◆ **EXTRACTED INFORMATION**:
----

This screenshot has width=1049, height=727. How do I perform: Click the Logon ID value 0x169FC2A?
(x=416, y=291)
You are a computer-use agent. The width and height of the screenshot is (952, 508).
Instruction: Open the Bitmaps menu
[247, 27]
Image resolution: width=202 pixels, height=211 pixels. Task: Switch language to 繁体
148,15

----

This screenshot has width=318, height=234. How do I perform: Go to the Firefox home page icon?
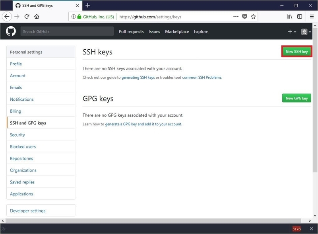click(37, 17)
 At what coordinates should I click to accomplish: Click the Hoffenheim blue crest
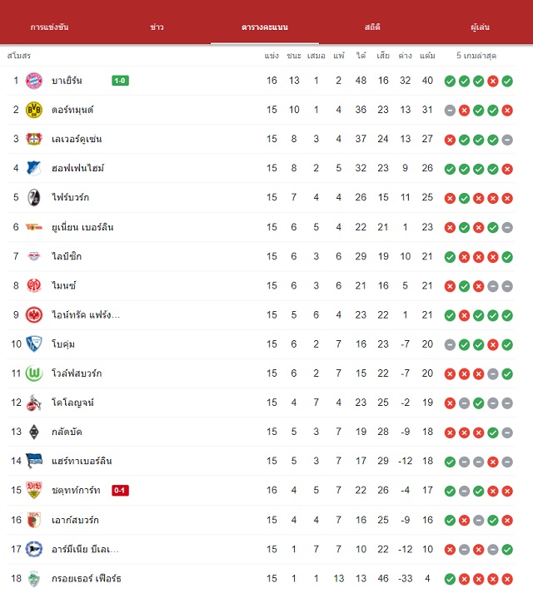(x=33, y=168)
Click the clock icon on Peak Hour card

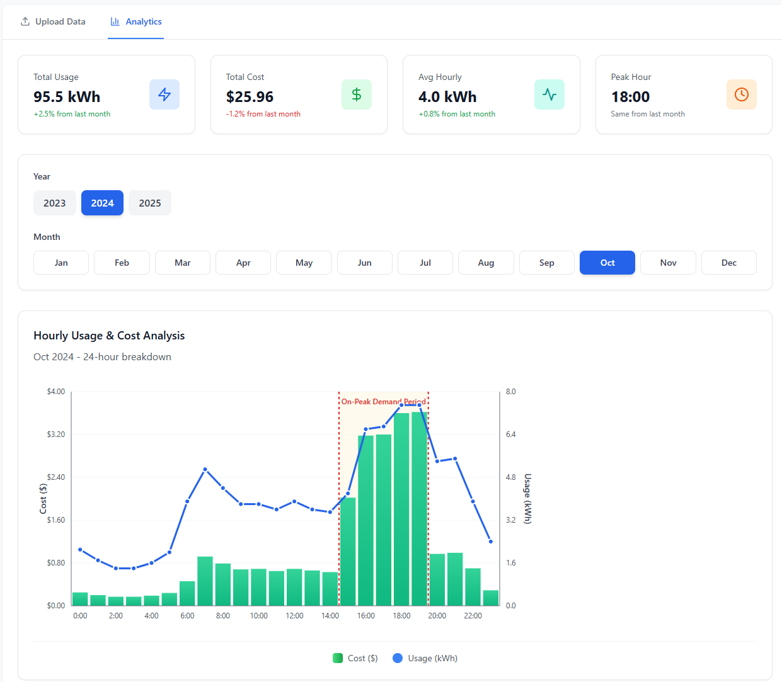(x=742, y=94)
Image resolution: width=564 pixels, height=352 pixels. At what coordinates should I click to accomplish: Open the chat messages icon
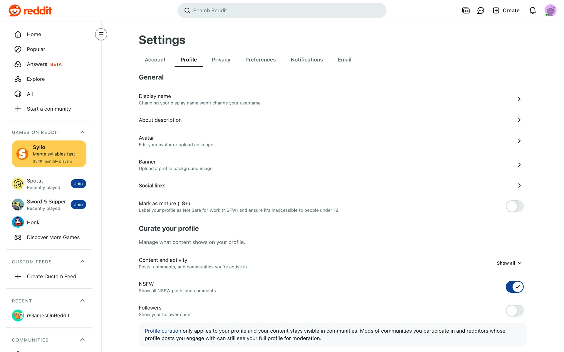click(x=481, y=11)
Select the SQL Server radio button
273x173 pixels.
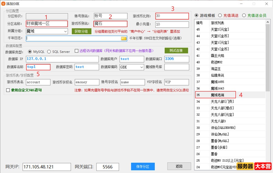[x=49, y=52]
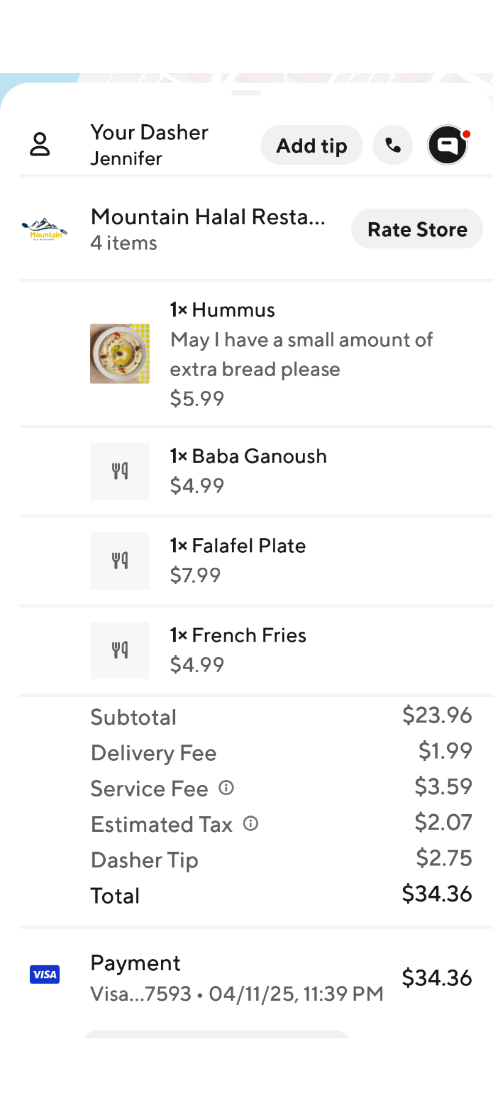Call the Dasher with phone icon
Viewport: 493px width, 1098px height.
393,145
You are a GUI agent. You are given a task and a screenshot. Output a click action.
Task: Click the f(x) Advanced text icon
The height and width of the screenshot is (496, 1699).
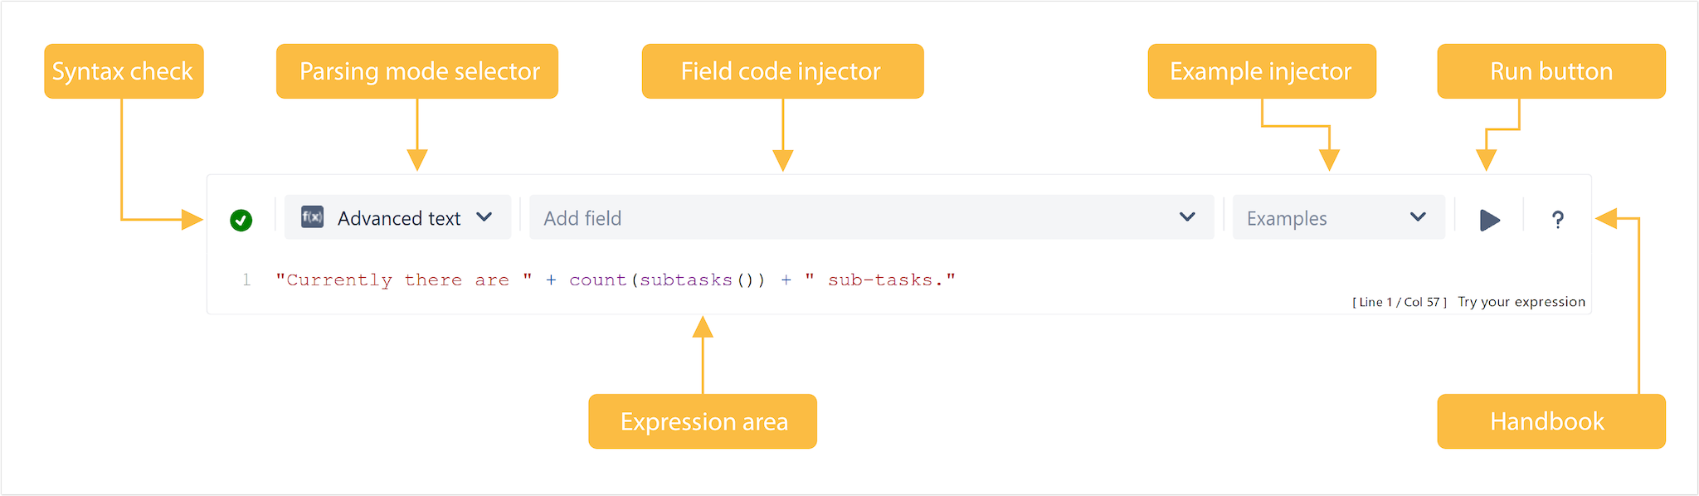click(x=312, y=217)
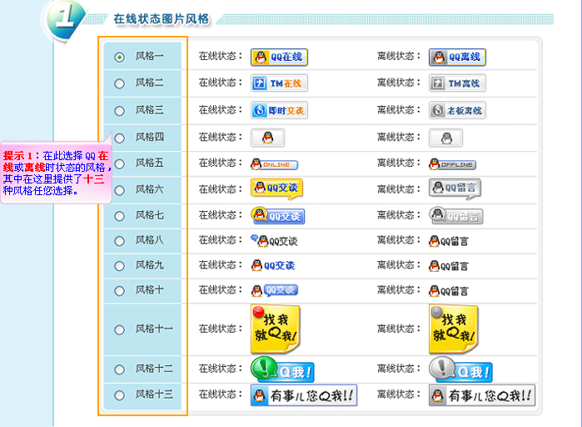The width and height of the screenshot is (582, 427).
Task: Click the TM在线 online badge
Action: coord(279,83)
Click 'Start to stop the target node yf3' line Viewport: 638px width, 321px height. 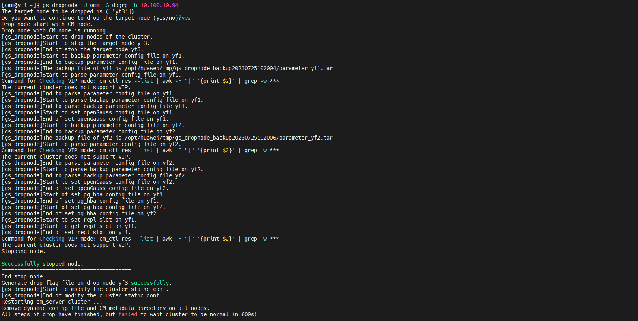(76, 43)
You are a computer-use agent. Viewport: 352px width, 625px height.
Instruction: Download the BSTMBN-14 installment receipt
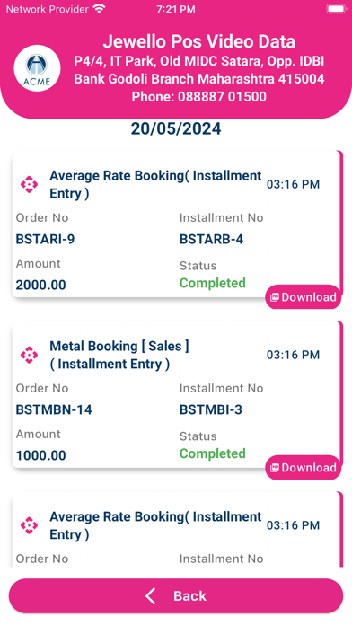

----

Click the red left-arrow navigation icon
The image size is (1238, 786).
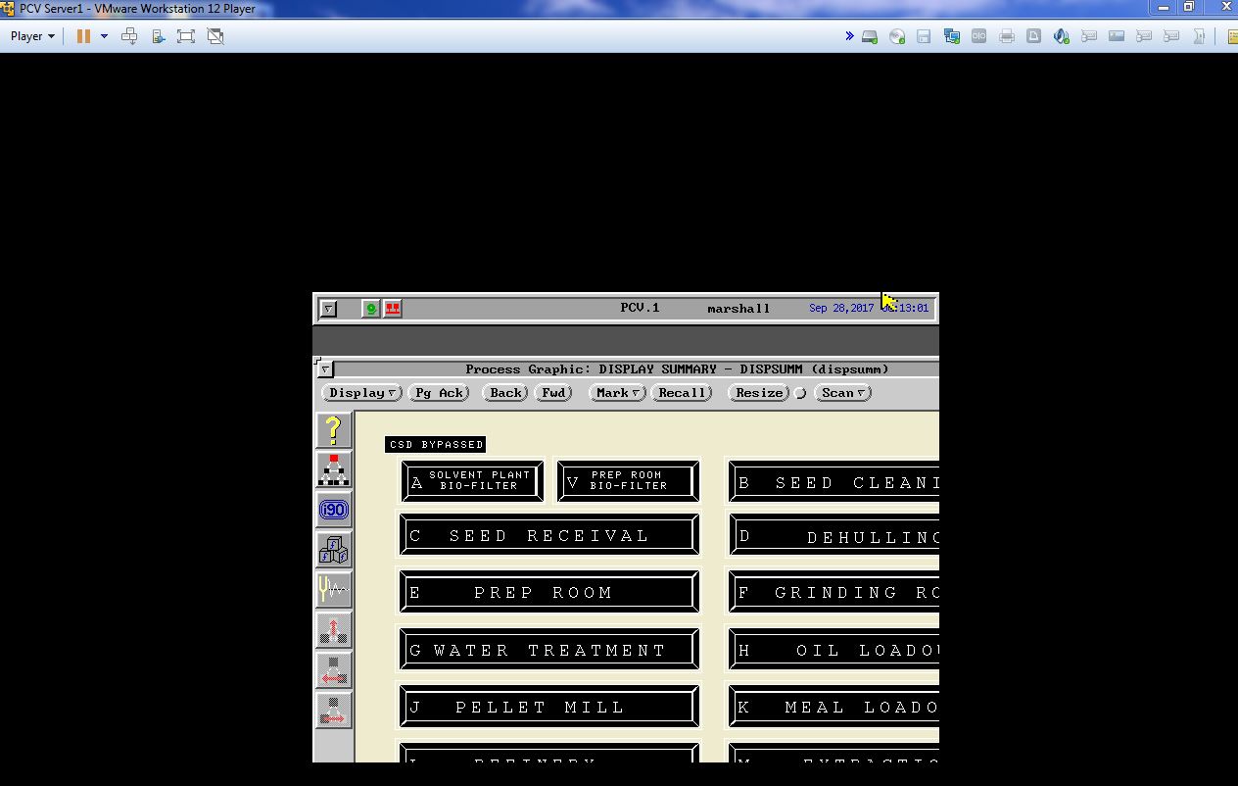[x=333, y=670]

----

◆ **WHAT NEEDS TO BE DONE**:
From the entries above, restate word for word the lines from the line containing "You are a computer-use agent. Viewport: 352px" to the line containing "Instruction: Download the", both ends included, and nothing more.

◆ **ANSWER BELOW**:
You are a computer-use agent. Viewport: 352px width, 625px height.
Instruction: Download the BSTMBN-14 installment receipt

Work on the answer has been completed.